Extrayez à l'identique du texte sur le décollage économique le passage qui débute aux mots contenant « Ainsi comprendre pourquoi » et s'arrête après « grande stabilité politique. ».

───── TEXTE EXTRAIT

Avec Rostow, les différences entre les pays s’expliquaient à partir des conditions préalables qu’il faut réunir pour que le décollage économique ait lieu.

Ainsi comprendre pourquoi la Grande Bretagne s’est retrouvée être le premier pays à le réussir, c’est repérer les avantages spécifiques dont elle aurait disposé : abondance de richesses naturelles comme le charbon, révolution agricole précoce, dynamisme démographique, ou encore grande stabilité politique.

Ensuite, le retard de chaque pays sera fonction de la vitesse à laquelle il peut copier le modèle anglais, en particulier comment les transferts de technologie peuvent être plus ou moins rapides.

──────────
───── ENTRÉES RÉPERTORIÉES

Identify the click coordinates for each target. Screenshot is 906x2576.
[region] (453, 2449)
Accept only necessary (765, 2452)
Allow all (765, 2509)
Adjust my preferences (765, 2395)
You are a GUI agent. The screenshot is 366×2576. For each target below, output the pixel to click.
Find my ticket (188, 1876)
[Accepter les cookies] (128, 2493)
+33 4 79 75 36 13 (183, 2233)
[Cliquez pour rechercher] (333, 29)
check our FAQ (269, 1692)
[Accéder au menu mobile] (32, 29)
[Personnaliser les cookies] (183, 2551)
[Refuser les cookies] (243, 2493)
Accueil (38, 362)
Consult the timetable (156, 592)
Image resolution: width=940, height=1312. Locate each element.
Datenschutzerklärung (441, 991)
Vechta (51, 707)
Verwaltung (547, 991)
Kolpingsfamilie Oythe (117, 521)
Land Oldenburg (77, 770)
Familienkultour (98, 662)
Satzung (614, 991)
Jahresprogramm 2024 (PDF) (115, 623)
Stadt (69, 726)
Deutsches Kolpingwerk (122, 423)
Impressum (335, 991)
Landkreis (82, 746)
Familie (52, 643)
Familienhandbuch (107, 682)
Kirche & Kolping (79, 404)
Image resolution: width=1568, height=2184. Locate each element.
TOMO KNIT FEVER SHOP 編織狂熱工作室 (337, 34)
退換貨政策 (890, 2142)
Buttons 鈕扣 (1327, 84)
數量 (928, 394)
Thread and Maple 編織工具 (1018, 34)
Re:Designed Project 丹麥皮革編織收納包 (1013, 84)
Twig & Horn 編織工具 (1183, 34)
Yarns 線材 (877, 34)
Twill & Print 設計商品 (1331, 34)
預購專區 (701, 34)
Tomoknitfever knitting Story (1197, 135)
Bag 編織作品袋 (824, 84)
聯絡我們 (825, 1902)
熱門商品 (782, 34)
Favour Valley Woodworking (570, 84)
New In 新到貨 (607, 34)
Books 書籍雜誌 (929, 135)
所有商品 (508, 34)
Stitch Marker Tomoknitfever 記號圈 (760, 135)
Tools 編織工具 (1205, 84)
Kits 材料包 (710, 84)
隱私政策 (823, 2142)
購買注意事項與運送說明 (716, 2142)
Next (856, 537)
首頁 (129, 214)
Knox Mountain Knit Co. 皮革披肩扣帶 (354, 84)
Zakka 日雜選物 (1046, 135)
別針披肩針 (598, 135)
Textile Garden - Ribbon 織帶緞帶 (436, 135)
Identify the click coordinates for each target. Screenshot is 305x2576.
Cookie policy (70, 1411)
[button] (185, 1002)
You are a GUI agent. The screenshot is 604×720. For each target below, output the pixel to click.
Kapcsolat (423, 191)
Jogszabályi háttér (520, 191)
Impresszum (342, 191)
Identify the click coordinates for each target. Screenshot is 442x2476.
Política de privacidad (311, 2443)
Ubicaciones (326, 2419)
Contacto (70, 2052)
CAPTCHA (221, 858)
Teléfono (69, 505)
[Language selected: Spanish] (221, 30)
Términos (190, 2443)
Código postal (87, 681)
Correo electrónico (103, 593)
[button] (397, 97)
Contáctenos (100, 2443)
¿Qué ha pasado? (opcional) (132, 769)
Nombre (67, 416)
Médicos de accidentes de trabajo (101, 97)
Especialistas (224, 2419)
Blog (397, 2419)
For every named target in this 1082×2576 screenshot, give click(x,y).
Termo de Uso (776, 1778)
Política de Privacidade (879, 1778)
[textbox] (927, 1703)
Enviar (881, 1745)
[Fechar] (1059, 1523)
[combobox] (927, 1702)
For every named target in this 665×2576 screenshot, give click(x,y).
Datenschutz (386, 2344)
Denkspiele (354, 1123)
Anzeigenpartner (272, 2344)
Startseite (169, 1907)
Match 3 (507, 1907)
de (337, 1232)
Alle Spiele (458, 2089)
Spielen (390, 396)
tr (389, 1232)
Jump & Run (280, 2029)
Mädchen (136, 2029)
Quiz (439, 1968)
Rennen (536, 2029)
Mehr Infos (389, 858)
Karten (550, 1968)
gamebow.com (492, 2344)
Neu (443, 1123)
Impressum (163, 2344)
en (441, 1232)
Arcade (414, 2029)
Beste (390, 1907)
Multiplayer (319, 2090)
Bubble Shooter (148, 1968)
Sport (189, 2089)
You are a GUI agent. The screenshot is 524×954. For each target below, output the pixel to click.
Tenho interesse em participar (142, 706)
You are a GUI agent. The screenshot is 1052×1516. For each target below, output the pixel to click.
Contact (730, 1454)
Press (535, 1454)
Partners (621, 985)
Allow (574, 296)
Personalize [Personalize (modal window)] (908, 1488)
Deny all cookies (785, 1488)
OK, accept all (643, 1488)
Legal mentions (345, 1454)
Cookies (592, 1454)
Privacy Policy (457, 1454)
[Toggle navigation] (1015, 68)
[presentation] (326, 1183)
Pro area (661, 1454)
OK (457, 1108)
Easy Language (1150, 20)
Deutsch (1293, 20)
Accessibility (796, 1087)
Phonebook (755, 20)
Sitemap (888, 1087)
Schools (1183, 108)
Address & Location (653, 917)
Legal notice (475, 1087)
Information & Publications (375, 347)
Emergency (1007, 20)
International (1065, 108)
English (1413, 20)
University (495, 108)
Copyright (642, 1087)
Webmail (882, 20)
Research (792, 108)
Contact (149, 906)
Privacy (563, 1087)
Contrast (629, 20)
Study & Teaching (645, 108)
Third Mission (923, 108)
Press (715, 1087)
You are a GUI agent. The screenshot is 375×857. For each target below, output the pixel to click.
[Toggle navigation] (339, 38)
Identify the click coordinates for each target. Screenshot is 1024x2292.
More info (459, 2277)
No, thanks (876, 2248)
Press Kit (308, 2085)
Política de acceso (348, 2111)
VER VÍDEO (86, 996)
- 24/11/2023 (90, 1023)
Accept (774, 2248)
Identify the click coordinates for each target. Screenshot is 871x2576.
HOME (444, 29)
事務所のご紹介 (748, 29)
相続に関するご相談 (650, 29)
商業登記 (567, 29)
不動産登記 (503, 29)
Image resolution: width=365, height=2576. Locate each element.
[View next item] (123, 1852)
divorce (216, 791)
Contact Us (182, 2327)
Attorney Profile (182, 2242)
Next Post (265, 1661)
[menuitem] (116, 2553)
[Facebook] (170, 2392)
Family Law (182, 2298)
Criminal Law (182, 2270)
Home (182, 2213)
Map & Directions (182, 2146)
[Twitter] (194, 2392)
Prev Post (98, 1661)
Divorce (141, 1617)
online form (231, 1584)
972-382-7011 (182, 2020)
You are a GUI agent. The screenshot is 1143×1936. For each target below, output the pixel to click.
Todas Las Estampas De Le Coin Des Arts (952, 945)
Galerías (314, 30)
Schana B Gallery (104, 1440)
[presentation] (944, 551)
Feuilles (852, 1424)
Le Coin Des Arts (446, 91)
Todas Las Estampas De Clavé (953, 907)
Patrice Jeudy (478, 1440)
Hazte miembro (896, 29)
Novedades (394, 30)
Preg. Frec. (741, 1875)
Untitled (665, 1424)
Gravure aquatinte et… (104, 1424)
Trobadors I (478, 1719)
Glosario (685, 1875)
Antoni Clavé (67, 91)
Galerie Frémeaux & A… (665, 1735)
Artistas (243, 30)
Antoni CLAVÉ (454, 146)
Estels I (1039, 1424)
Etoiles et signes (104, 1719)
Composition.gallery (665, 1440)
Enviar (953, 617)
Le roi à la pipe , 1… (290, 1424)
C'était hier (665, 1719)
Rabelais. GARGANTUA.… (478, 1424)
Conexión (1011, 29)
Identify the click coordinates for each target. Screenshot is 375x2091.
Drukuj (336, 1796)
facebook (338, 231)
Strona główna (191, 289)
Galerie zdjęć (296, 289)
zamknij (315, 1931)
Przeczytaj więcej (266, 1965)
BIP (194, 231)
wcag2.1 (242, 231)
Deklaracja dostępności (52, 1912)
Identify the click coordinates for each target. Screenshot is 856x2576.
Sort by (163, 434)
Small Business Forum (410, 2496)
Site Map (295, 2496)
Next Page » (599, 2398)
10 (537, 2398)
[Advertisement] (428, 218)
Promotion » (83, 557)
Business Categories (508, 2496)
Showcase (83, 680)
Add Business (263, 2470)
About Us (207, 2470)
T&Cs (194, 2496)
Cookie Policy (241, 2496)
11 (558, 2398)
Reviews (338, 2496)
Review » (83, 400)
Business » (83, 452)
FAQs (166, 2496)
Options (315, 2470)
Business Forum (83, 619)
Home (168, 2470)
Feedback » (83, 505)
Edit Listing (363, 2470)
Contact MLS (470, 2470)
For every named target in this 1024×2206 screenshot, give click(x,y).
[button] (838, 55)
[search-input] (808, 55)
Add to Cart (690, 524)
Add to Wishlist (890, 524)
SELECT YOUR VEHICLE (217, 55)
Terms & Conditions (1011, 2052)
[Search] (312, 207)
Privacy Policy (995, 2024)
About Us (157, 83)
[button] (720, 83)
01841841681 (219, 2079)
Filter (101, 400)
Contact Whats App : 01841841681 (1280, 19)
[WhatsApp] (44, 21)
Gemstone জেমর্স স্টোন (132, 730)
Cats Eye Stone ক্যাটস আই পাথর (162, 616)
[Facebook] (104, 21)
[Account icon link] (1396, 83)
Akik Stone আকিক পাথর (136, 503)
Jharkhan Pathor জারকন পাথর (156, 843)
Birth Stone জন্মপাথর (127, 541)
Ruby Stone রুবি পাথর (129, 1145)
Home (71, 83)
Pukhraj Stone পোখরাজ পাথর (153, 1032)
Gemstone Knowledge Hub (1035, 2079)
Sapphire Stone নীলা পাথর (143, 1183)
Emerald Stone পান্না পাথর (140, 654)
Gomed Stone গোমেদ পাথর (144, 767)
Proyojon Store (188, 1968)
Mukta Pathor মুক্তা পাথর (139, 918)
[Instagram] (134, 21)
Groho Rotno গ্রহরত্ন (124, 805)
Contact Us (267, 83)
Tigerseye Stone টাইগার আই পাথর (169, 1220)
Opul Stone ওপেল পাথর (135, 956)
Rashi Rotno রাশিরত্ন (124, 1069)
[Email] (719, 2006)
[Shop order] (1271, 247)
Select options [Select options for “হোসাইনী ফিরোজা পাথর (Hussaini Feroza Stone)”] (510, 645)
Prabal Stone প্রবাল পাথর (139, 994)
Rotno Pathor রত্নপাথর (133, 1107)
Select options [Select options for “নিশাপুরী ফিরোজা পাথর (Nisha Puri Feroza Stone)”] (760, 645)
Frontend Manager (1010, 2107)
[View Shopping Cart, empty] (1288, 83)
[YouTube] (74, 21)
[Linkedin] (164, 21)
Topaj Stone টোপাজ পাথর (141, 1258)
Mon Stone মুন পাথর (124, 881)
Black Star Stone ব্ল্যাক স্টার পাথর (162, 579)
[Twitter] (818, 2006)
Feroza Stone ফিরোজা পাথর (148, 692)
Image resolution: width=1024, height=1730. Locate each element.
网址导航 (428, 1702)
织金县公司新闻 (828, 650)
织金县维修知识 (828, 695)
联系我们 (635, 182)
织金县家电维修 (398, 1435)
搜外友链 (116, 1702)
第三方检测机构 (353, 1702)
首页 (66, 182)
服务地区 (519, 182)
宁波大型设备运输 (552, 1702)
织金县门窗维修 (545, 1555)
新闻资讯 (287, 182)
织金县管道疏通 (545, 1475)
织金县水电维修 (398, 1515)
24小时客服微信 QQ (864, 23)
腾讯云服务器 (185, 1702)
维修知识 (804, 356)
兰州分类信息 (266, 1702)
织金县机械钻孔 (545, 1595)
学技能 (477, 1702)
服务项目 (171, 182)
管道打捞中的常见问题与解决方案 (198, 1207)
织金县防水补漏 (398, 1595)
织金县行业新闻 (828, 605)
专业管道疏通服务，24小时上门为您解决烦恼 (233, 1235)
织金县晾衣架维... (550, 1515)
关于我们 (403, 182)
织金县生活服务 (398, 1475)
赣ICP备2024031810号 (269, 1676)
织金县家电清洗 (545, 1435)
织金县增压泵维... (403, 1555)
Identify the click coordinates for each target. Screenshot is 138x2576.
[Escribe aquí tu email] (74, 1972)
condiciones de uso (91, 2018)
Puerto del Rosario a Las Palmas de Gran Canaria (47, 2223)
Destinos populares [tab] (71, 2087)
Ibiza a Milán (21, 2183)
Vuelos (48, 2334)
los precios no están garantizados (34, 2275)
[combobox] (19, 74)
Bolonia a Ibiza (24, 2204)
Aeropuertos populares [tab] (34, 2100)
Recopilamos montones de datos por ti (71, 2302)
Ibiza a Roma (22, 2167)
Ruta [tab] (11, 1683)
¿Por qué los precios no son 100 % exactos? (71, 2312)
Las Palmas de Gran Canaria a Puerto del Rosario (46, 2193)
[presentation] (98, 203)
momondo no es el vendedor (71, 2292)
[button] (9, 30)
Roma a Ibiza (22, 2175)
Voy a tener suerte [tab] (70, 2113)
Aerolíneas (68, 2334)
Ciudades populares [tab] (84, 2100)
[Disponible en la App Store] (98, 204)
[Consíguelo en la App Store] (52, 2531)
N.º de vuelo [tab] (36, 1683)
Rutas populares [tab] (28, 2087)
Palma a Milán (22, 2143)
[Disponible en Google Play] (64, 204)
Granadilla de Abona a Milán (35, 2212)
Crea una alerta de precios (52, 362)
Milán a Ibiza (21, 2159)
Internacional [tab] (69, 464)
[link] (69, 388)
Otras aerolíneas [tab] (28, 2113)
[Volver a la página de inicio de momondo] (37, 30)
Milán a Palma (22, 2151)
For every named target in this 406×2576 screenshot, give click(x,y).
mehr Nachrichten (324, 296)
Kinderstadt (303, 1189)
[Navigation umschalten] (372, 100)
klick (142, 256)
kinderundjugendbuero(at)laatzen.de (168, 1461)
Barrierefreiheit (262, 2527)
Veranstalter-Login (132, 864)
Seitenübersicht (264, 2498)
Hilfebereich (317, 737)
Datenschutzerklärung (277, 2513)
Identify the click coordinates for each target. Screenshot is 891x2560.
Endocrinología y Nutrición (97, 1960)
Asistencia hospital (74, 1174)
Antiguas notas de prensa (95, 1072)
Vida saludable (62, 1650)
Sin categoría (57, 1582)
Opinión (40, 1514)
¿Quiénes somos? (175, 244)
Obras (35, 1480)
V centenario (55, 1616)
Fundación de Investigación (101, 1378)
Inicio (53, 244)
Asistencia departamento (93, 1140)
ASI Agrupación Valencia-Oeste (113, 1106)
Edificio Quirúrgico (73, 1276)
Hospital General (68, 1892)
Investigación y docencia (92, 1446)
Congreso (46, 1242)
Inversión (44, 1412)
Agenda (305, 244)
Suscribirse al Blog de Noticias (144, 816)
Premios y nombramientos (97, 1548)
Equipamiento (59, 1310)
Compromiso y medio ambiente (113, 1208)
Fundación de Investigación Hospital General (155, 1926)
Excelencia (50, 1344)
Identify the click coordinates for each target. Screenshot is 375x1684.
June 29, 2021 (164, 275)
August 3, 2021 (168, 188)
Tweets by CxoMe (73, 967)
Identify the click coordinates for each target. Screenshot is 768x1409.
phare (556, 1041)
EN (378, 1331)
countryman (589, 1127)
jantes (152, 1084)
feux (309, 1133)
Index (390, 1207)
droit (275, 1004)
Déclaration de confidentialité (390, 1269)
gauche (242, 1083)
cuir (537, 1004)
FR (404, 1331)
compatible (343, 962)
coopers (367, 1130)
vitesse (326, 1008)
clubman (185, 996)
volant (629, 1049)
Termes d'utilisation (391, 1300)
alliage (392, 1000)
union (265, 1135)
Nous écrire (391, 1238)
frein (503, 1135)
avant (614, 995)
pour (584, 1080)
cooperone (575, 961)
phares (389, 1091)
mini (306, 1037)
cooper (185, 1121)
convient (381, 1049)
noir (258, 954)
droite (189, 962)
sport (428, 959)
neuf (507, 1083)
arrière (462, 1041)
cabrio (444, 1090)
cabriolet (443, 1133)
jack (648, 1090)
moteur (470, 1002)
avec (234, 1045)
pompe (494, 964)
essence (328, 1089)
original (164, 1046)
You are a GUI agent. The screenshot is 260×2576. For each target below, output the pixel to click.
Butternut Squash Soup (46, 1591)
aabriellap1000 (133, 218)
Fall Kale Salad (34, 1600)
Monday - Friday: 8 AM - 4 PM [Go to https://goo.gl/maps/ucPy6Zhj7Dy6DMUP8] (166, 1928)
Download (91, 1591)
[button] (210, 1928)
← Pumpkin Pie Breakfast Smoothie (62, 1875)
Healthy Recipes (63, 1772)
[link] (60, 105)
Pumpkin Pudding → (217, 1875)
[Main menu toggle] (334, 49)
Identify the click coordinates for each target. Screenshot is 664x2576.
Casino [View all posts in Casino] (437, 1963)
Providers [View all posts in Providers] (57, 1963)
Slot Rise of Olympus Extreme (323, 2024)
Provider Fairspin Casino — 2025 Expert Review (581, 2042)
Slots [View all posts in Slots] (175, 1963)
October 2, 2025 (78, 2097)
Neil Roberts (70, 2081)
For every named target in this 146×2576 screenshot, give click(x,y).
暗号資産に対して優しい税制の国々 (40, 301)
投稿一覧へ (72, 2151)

──────────

#### RÉSULTAT PRODUIT
Ainsi comprendre pourquoi la Grande Bretagne s’est retrouvée être le premier pays à le réussir, c’est repérer les avantages spécifiques dont elle aurait disposé : abondance de richesses naturelles comme le charbon, révolution agricole précoce, dynamisme démographique, ou encore grande stabilité politique.